Ordering a Wine You Don't Like

I bet it's happened to you. It's certainly happened to me. You look at a wine list and pick out a bottle for whatever reason and your server (or sommelier if it's a hoity toity place) brings it to the table. There is nothing wrong with the bottle; you just don't particularly like it. It doesn't coincide with your taste preferences.

What do you do? A bit depends on where you are. If your server/sommelier asks you how it is, you might choose to say something like it not being your favorite. They'll get the picture. But, if all they do is offer apologies, that is really their only obligation. In this case, there was nothing inherently wrong with the bottle. You just didn't like it. 

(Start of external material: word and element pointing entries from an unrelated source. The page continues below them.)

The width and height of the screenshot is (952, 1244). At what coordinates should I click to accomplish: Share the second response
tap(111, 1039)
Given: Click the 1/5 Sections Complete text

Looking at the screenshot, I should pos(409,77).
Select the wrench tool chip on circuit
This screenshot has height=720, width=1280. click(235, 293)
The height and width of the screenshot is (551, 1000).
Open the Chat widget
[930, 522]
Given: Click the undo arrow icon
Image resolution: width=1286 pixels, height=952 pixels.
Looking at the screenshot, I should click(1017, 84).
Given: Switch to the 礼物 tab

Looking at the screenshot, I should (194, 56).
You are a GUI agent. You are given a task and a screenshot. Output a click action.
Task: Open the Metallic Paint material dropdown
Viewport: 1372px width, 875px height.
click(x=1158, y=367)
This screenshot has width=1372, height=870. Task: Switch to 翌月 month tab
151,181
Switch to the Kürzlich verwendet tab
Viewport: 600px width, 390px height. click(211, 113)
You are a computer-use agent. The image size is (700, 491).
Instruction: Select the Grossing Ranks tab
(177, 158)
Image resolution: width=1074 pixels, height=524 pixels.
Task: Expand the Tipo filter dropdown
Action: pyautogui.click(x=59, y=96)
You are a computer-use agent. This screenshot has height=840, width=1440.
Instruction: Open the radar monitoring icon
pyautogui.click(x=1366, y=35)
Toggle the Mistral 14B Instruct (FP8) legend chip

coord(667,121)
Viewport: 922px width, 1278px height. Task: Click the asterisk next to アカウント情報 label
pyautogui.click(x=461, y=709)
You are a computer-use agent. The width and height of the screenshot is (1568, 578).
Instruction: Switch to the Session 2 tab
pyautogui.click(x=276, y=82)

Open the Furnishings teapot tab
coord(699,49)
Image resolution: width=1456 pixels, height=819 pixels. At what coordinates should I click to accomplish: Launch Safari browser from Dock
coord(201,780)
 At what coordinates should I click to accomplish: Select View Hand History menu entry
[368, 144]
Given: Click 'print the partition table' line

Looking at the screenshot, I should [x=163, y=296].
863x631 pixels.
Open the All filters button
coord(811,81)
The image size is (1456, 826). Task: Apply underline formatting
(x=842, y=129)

This is not at all dissimilar from when you order a dish that is properly prepared, but it's just not your favorite. You find out that you don't, after all is said and done, love spam a la mode. Similarly, you don't like Domaine de Lots of Oak Chardonnay. Generally speaking, just deal with it.

Once in a while, you might run into a situation like this where the server asks if they can bring you something different. If they do, somebody is likely eating the cost of that bottle and it's not you. It might be the server, but it might also be the server, at least to some extent. If they do this, when it comes time for a gratutity, this server has earned theirs. Be generous. They were generous to you.

There is a more complex situation, though, and I have had this happen. You're eating at a nice restaurant and their wine list simply has nothing familiar to you. You ask for help, have a brief discussion with the server/sommelier and they tell you that they have the perfect suggestion. Great.

They bring the wine to the table and it is either so very different from what you described or it completely clashes with the food. Now what?

This is very tricky. Since it was their recommendation or their choice, they should ask you how you like it. If you don't, at the very least, they should apologize, but should they do more? There is no standard protocol for this.

My opinion is that if they really blew it (that doesn't mean that it's just not your favorite) by, for example, bringing you an off-dry Riesling when you told them you were looking for an extremely dry white wine, that they should offer you a replacement of some sort. On the other hand, if all you said was that you wanted an extremely dry white wine and gave them a price range and they brought you an otherwise fine Chablis that was well within that price range and it's just not your favorite, don't complain. Perhaps at some point, you might have a conversation with them to see where maybe your description went wrong, but neither the server nor the establishment should be on the hook for this one.

Just my opinion. Yours might be very different.